§ Given request
Print everything from the line containing "You are a computer-use" down to the end of the items below, leaving out the pictures.

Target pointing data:
━━━━

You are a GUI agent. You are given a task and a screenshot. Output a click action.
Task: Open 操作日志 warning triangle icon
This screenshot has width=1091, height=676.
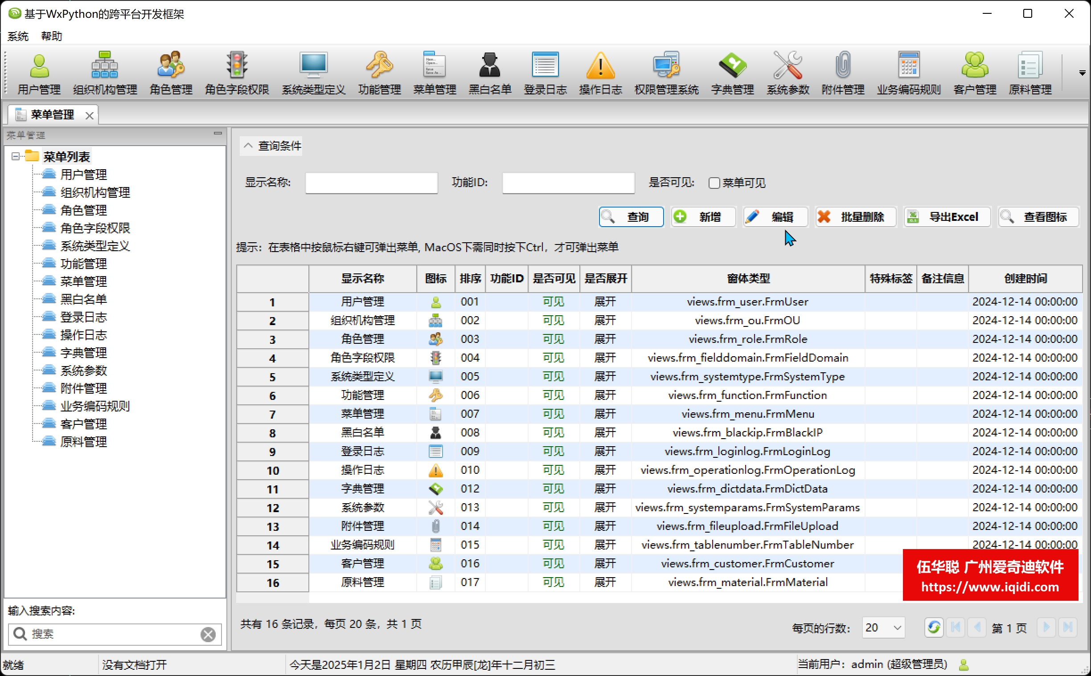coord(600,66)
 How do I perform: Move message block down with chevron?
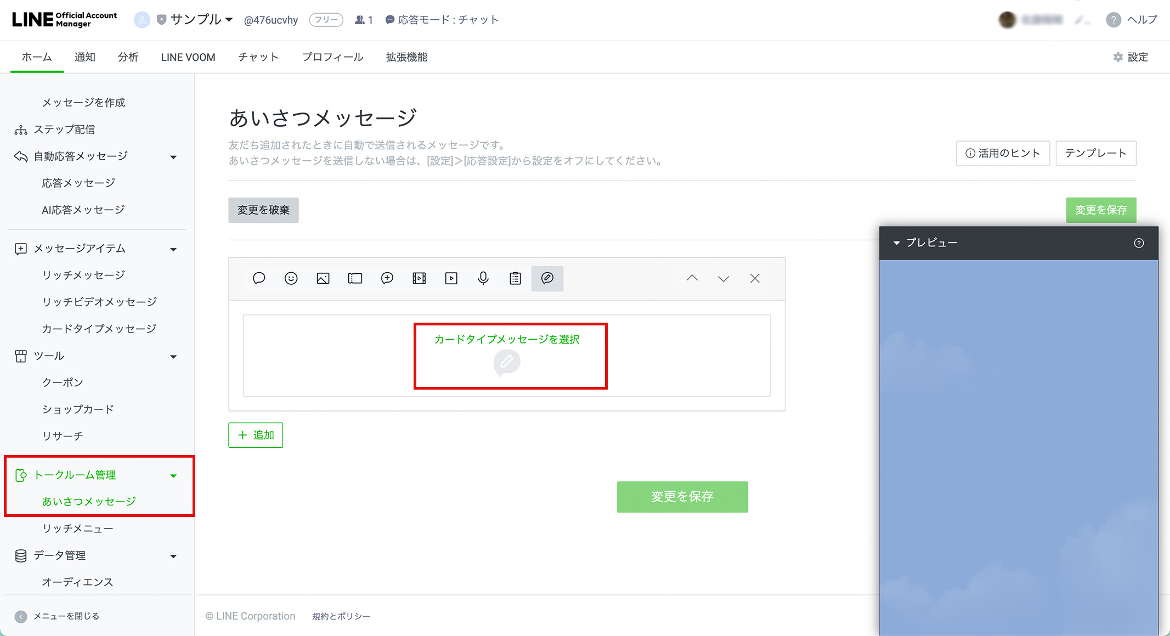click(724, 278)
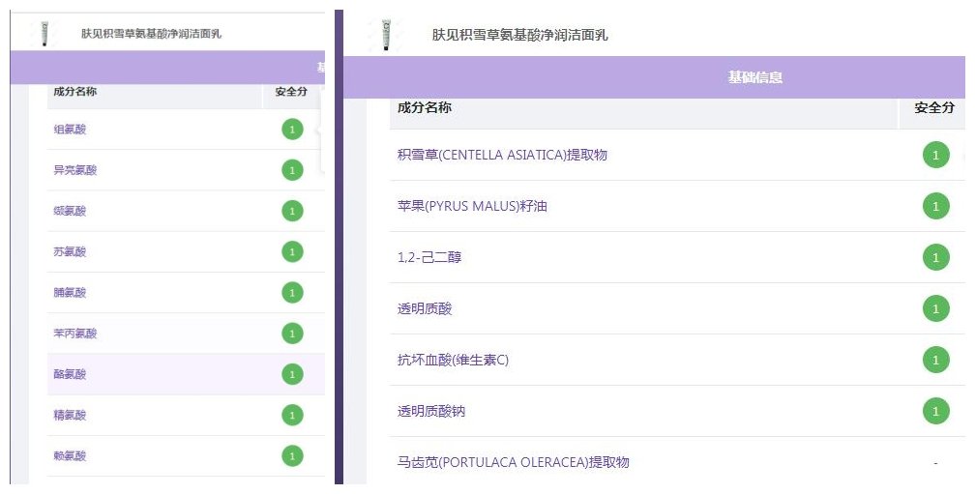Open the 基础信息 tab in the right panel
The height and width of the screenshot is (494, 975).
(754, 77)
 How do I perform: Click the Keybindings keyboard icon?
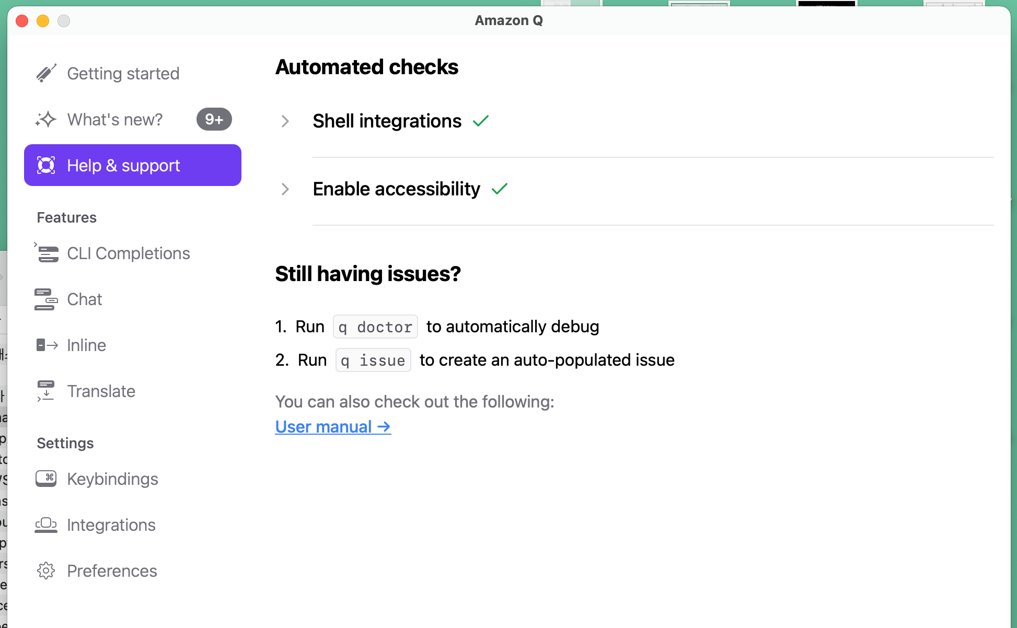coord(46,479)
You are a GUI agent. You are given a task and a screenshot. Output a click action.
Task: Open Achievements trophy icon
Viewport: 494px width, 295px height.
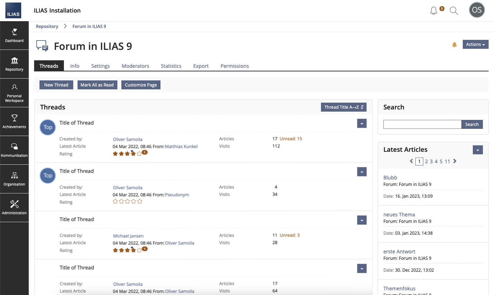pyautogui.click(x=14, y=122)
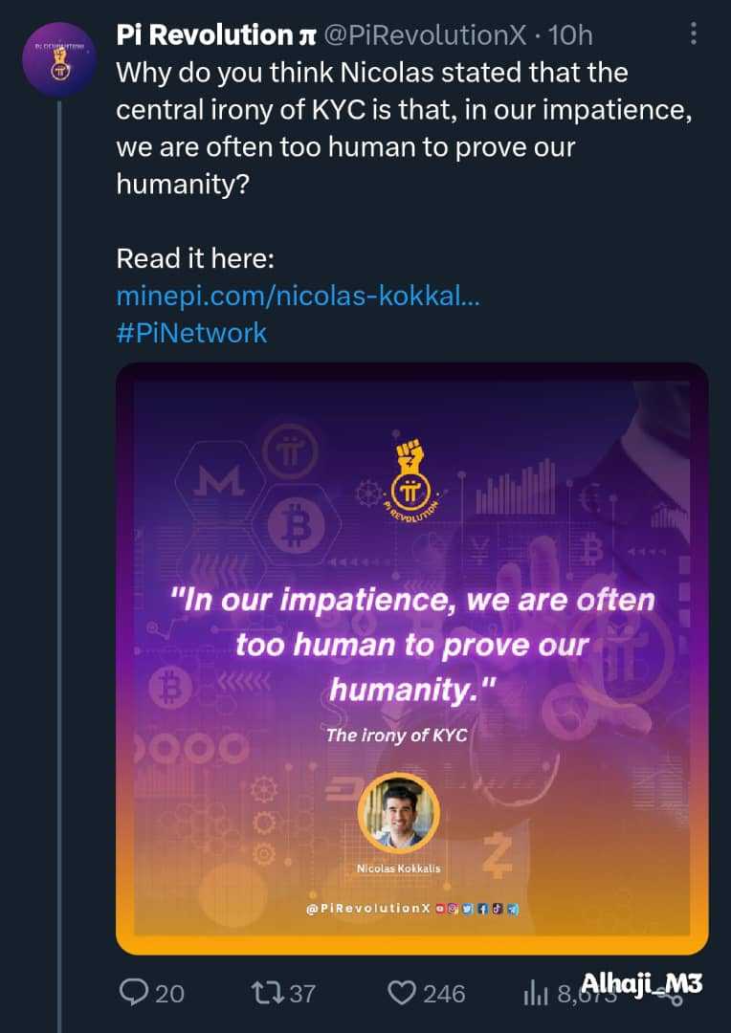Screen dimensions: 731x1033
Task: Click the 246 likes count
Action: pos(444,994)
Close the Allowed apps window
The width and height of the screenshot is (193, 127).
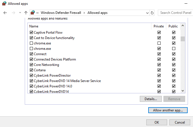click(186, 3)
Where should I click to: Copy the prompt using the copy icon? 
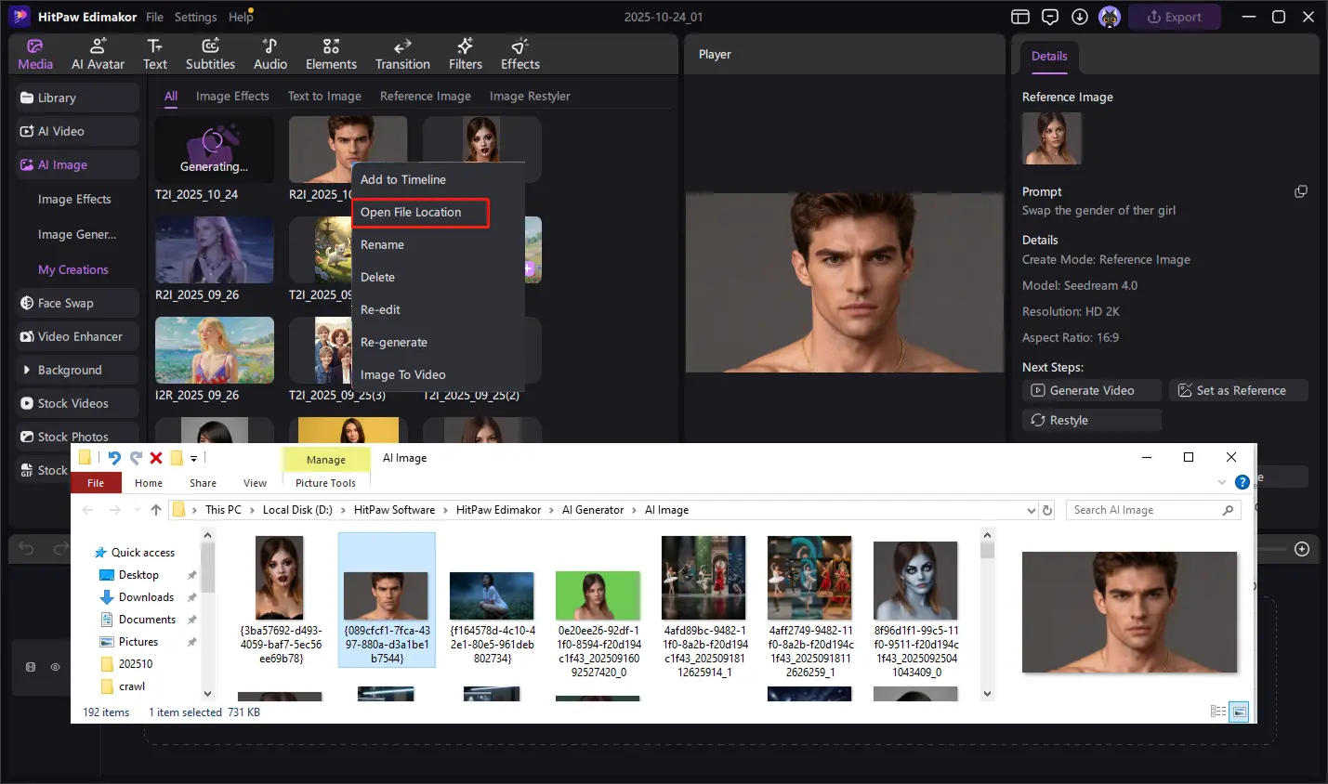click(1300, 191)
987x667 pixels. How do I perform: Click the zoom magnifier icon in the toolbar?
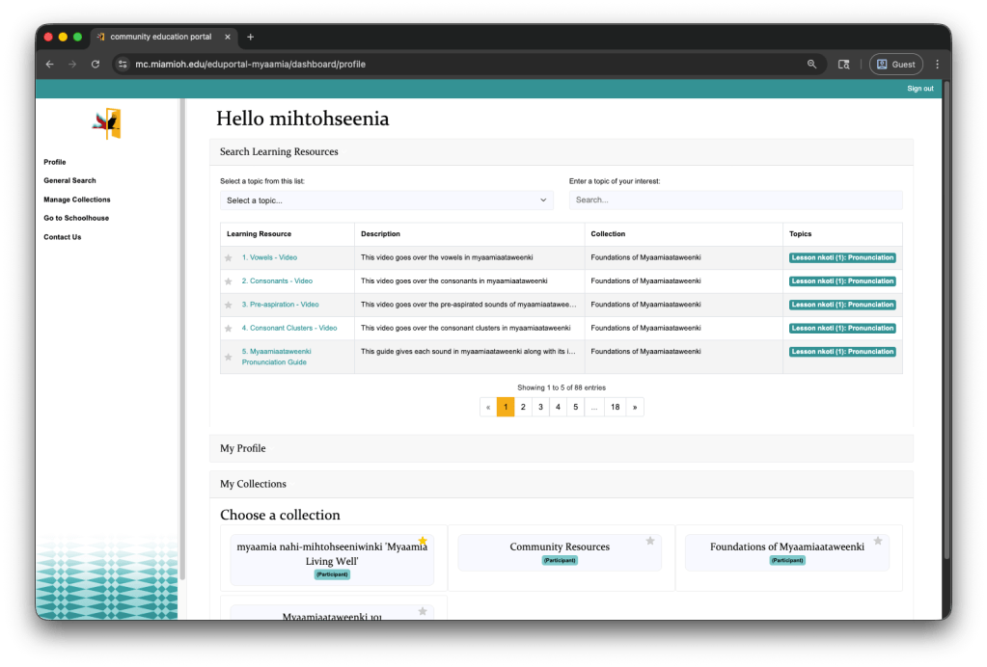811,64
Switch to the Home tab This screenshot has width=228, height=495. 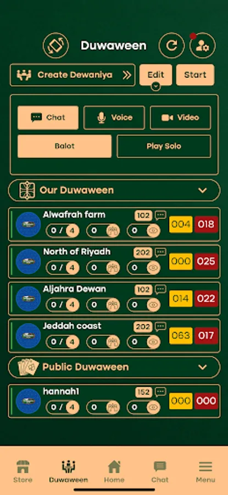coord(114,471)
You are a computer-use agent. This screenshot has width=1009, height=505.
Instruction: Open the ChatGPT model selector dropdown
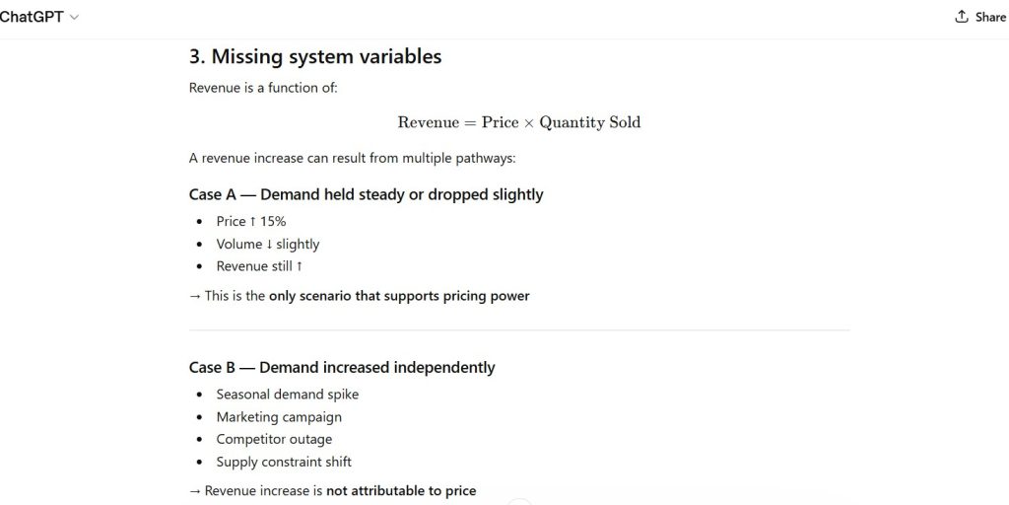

━━━━

§ Solution to the problem
You are a computer-use agent. This screenshot has width=1009, height=505.
Instruction: Open the ChatGPT model selector dropdown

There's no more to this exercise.